*ACTIVITY*
Filter these entries down to lines holding "this".

(GIVEN RECORDS begins)

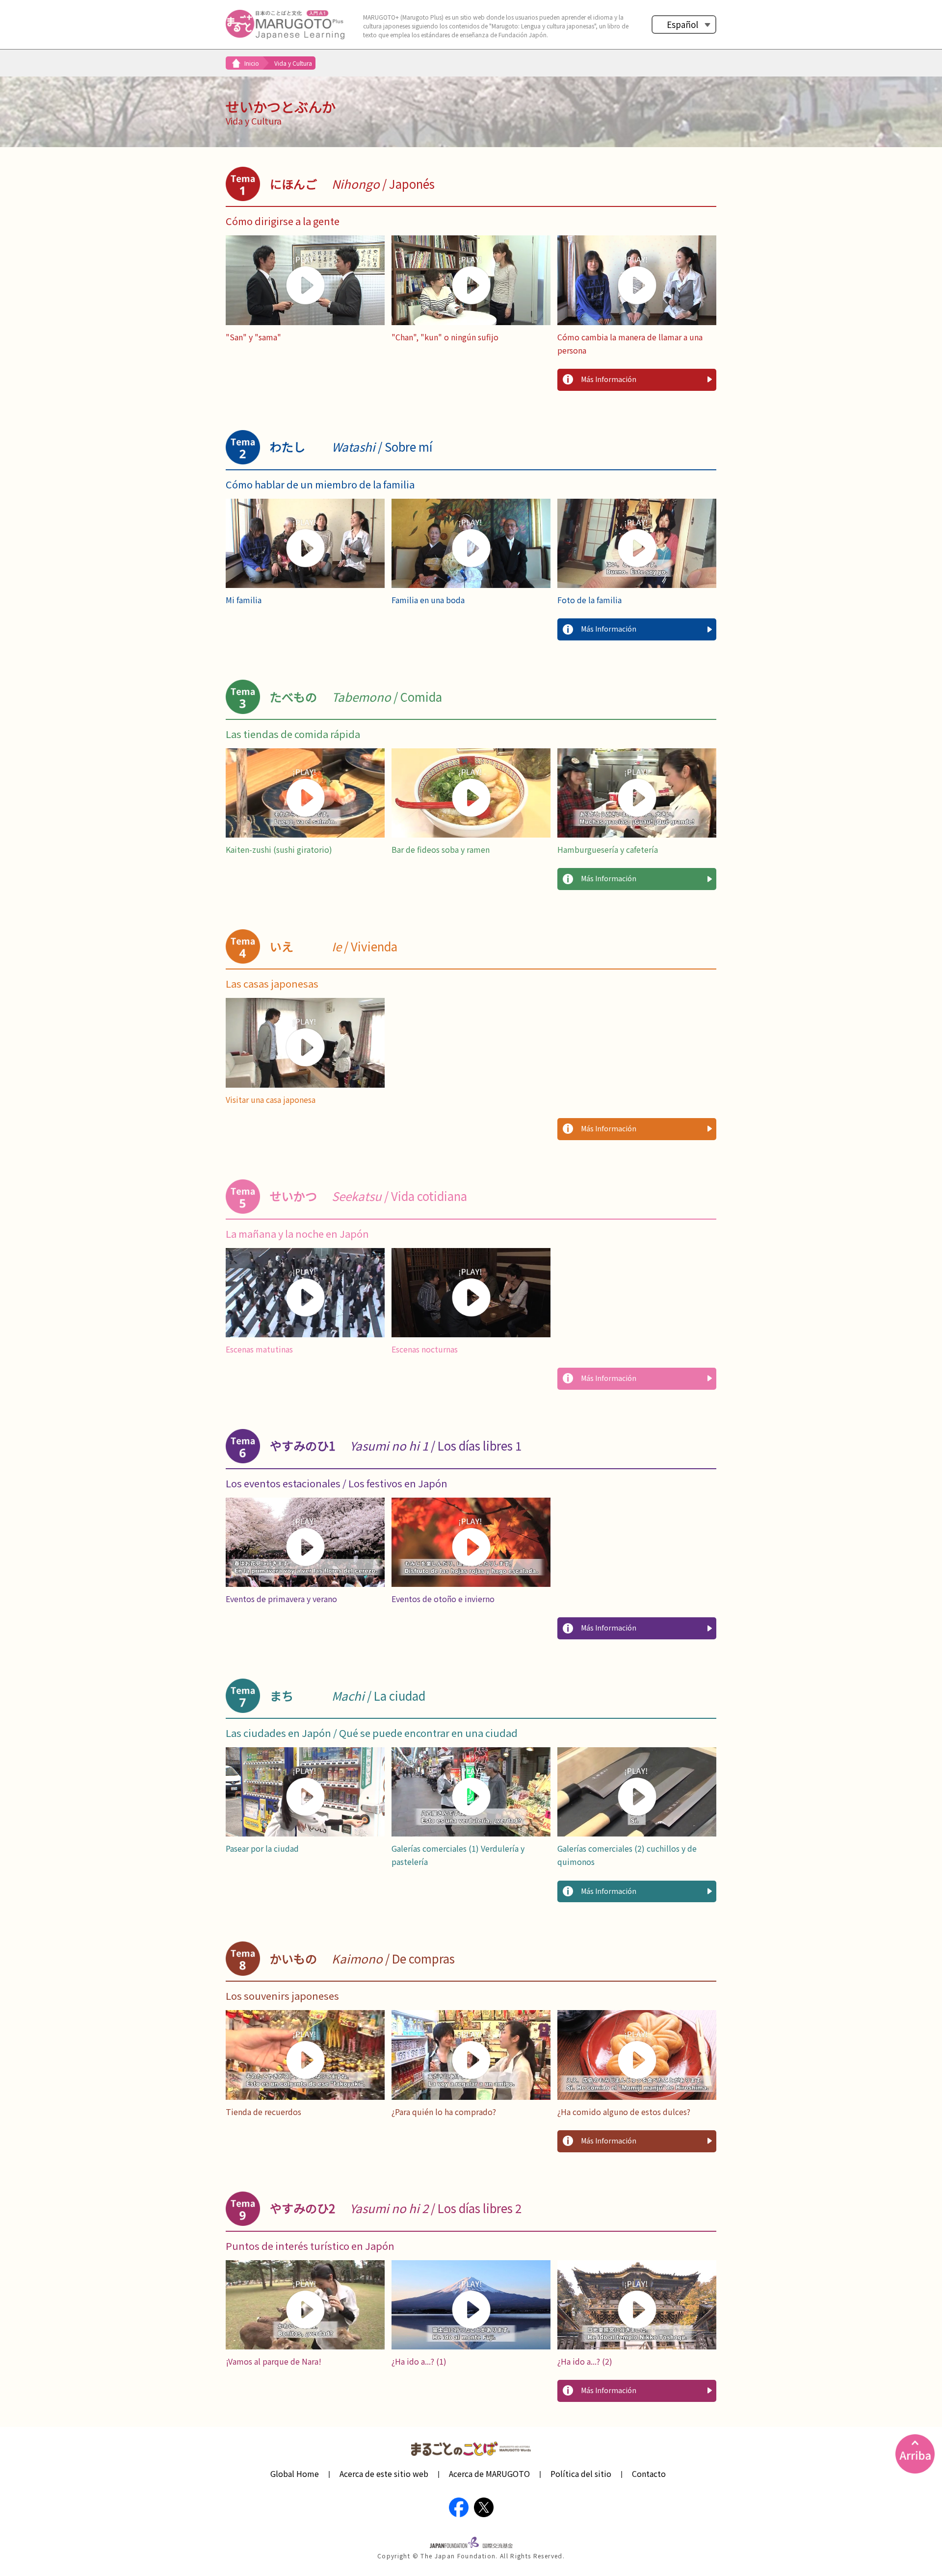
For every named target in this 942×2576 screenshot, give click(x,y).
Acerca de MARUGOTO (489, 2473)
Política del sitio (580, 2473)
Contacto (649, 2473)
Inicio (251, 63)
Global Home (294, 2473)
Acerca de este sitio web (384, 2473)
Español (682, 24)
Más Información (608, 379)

(GIVEN RECORDS ends)
(GIVEN RECORDS begins)

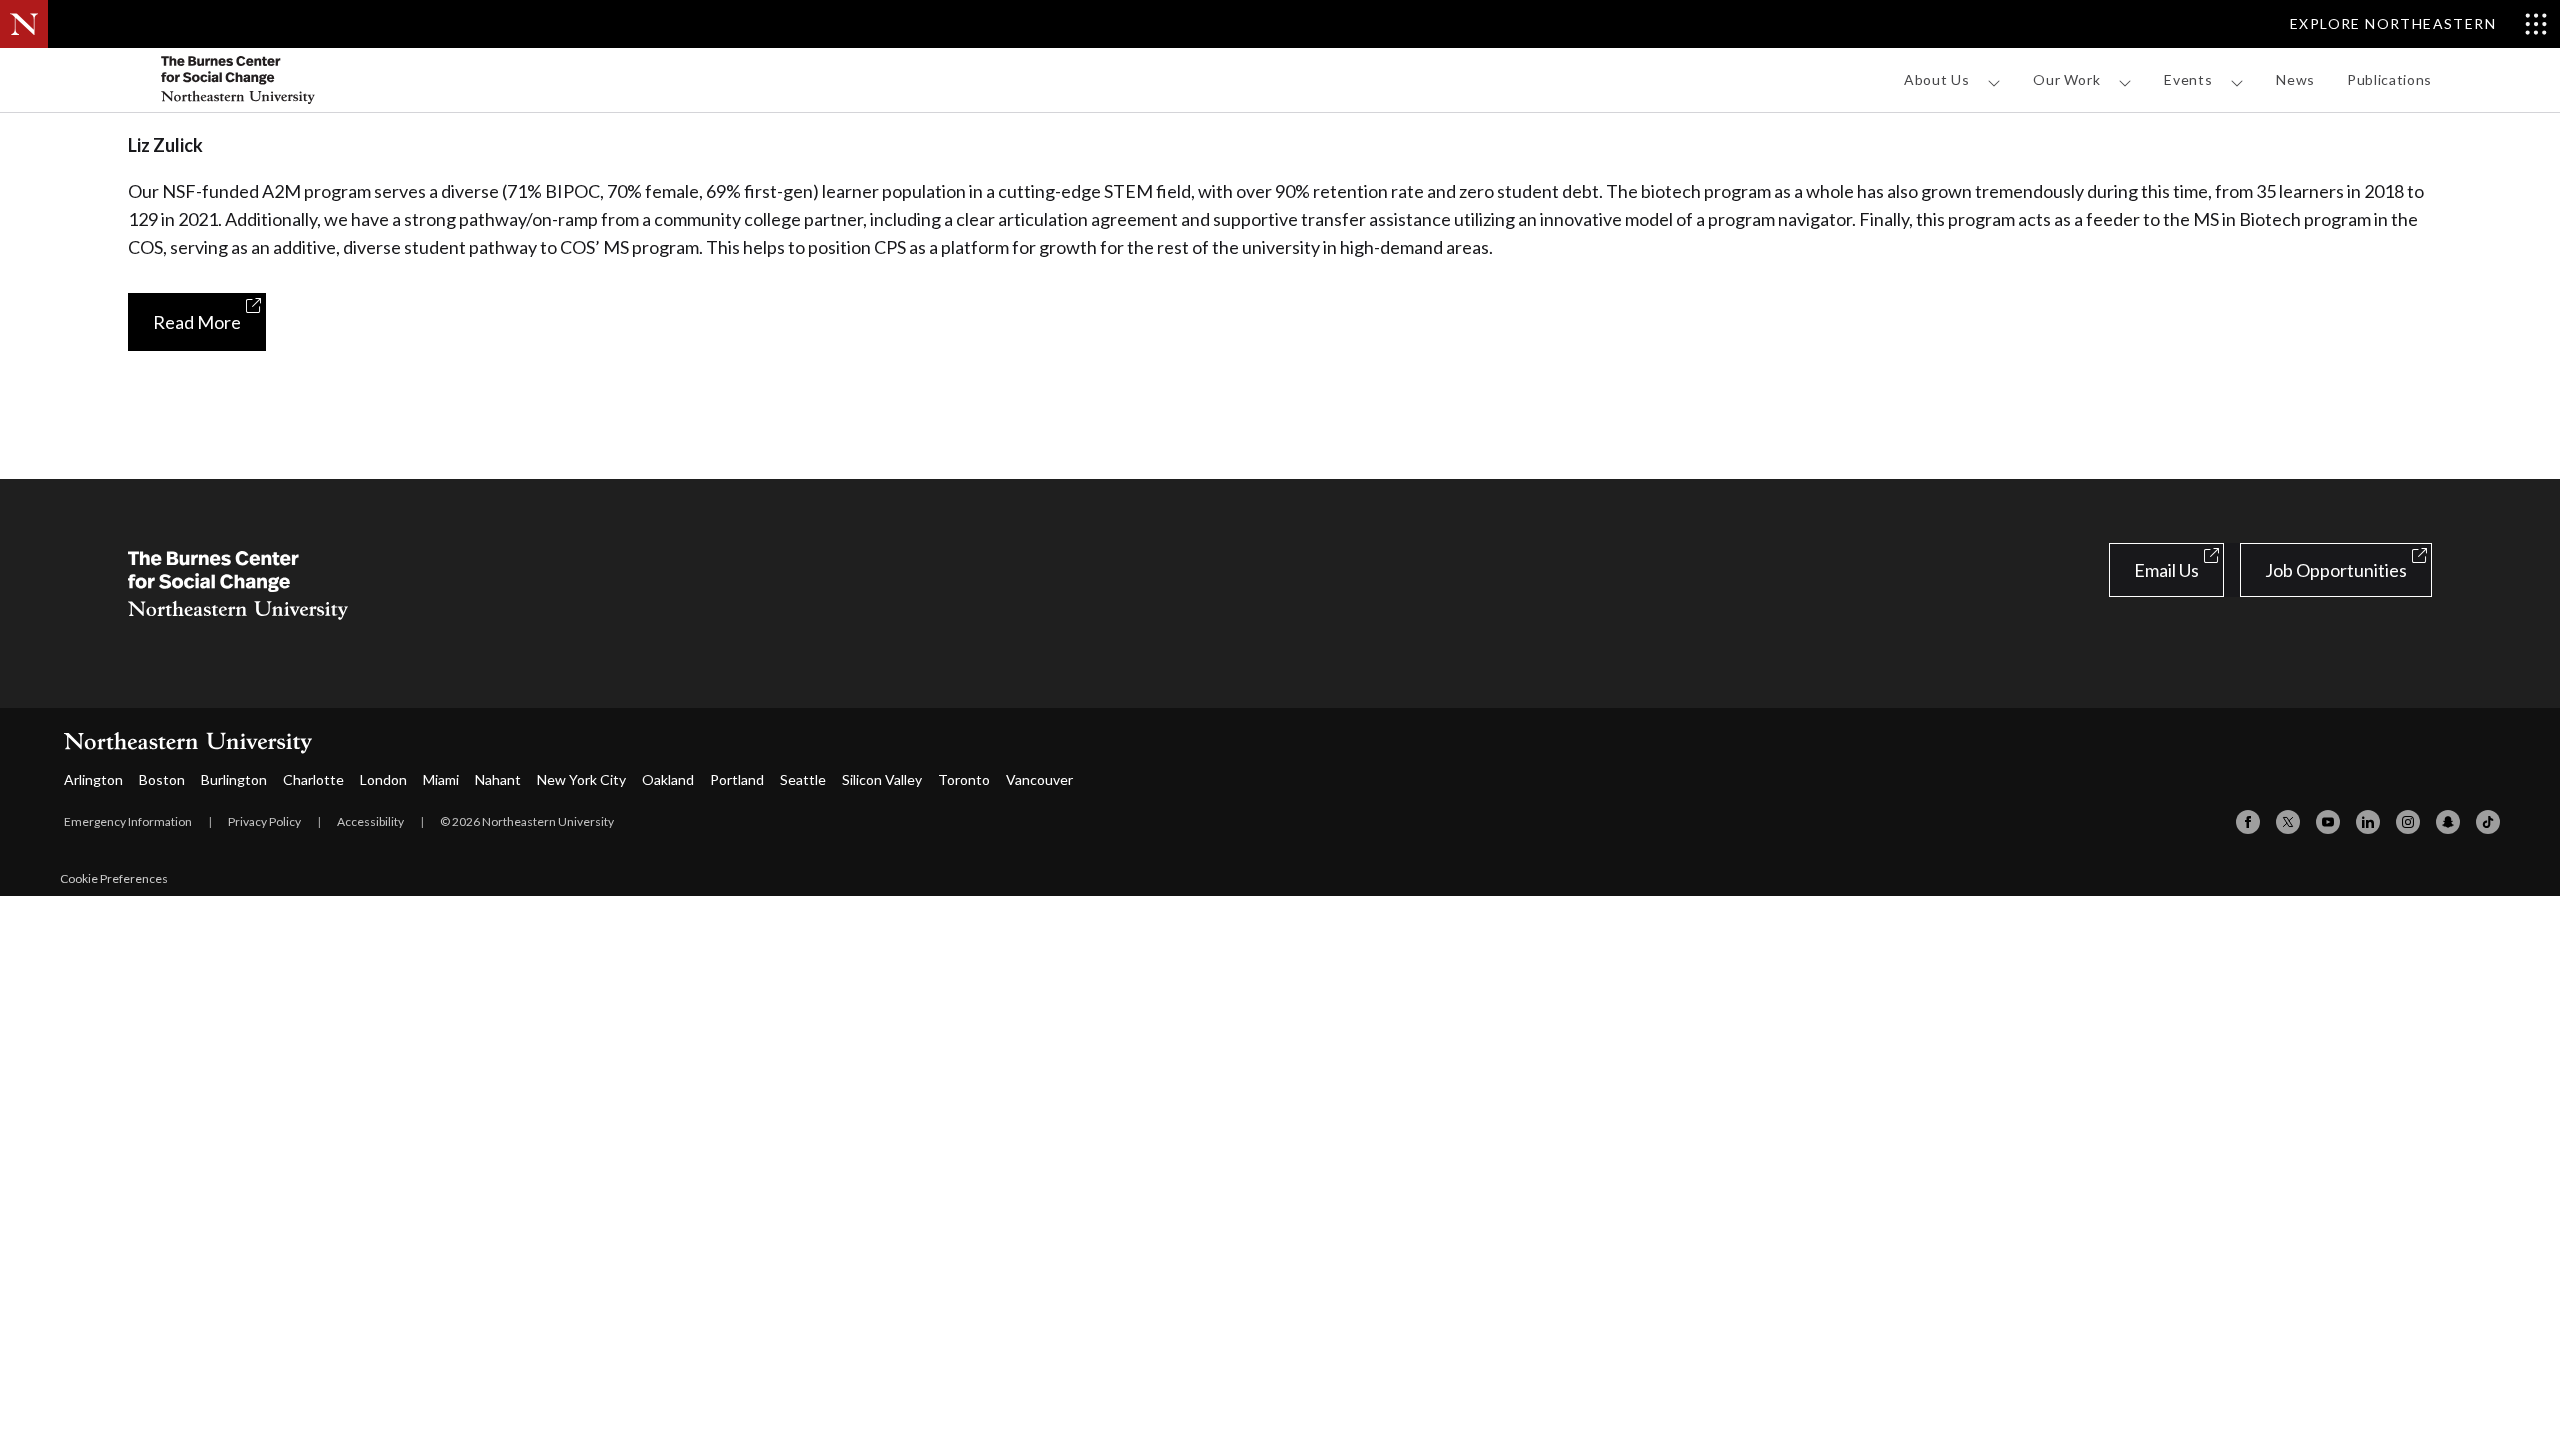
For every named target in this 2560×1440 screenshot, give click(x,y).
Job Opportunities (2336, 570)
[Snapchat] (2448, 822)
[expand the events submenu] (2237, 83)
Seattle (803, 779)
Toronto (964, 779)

(GIVEN RECORDS ends)

*YOUR SOLUTION*
For every named target in this 942×2576 screenshot, give click(x,y).
For every named target in this 2560×1440 screenshot, give click(x,y).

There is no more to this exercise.